Referencing various media, places, and experiences, Proof 30 artists Beau Gomez, Morgan Sears-Williams and Michaëlle Sergile extend an invitation to reflect. Childhood photographs, archival television clips and local geographies constitute points of departure from which the artists develop concepts through film photography, textile weaving, video and 16mm film. Considering the contemporary context of their referenced material, each artist encourages new understandings from the familiar, and explores the malleability of personal and political subjectivity—and how these subjectivities evolve through changing relationships to identity and culture.
Proof is Gallery 44’s annual group exhibition of work by emerging Canadian artists, reflecting a range of current concerns and practices in contemporary photography and lens-based media. Proof is often one of the first exhibitions in a professional context for an emerging artist. Past exhibitions have featured work by Kotama Bouabane, Leila Fatemi, Isabelle Hayeur, Anique Jordan, Laurie Kang, Germaine Koh, Luther Konadu, Meryl McMaster, Karice Mitchell, Elise Rasmussen and Althea Thauberger.
It is Proof’s 30th anniversary! Stay tuned for special anniversary programming as we look through the Proof archive!
Proof 30 is generously supported by the Fabio Mascarin Foundation, a partnership with a shared commitment to advance the careers of emerging artists.
Beau Gomez is a lens-based artist whose practice is informed by ideas, challenges and conversations around cross-cultural narratives as they relate to positions of community, and of otherness. He is interested in activating storytelling and the realm of possibility it offers: as a vehicle for illustrating memory, as an operative point of tension and affect, and as a radical exercise in holding space. Traversing visual and verbal material, his work is grounded in image-making as a conduit between individual and collective history, giving permission to shared means of learning, nurturing and renewal.
Michaëlle Sergile is an artist and independent curator working mainly on archives including texts and works from the postcolonial period from 1950 to today. Her artistic work aims to understand and rewrite the history of Black communities—and more specifically of women—or communities living in diverse intersections, through weaving. Often perceived as a medium of craftsmanship and categorized as feminine, the artist uses the lexicon of weaving to question the relationships of gender and race.

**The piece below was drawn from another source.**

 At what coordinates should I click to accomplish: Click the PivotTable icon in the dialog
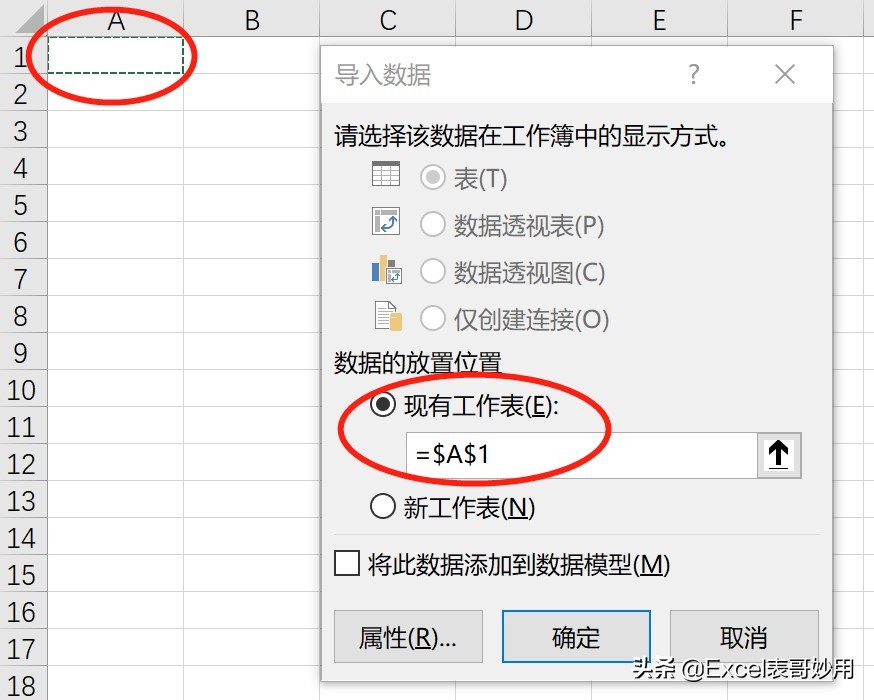coord(385,223)
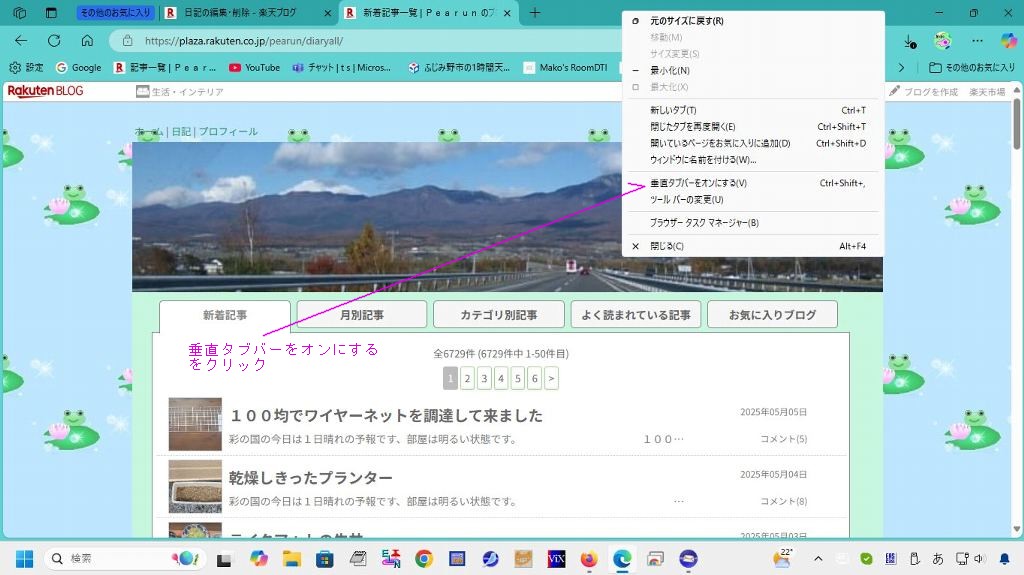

Morgan Sears-Williams (she/her) is an interdisciplinary artist and cultivator based in Toronto and Vancouver. Sears-Williams’s practice embraces an embodied and personal reflection on the body and queer community while speaking to larger structures of power, oppression and social constructions of space. Investigating the use of analog film as a form of projected image and as a sculptural material she considers space and queerness through analog technologies, creating experimental topographies through photographic film and moving images. Bridging eco-processing, experimental film and queer history (both personal and political) she aims to create intimate experiences for viewers to expand their ideas of queer space and time.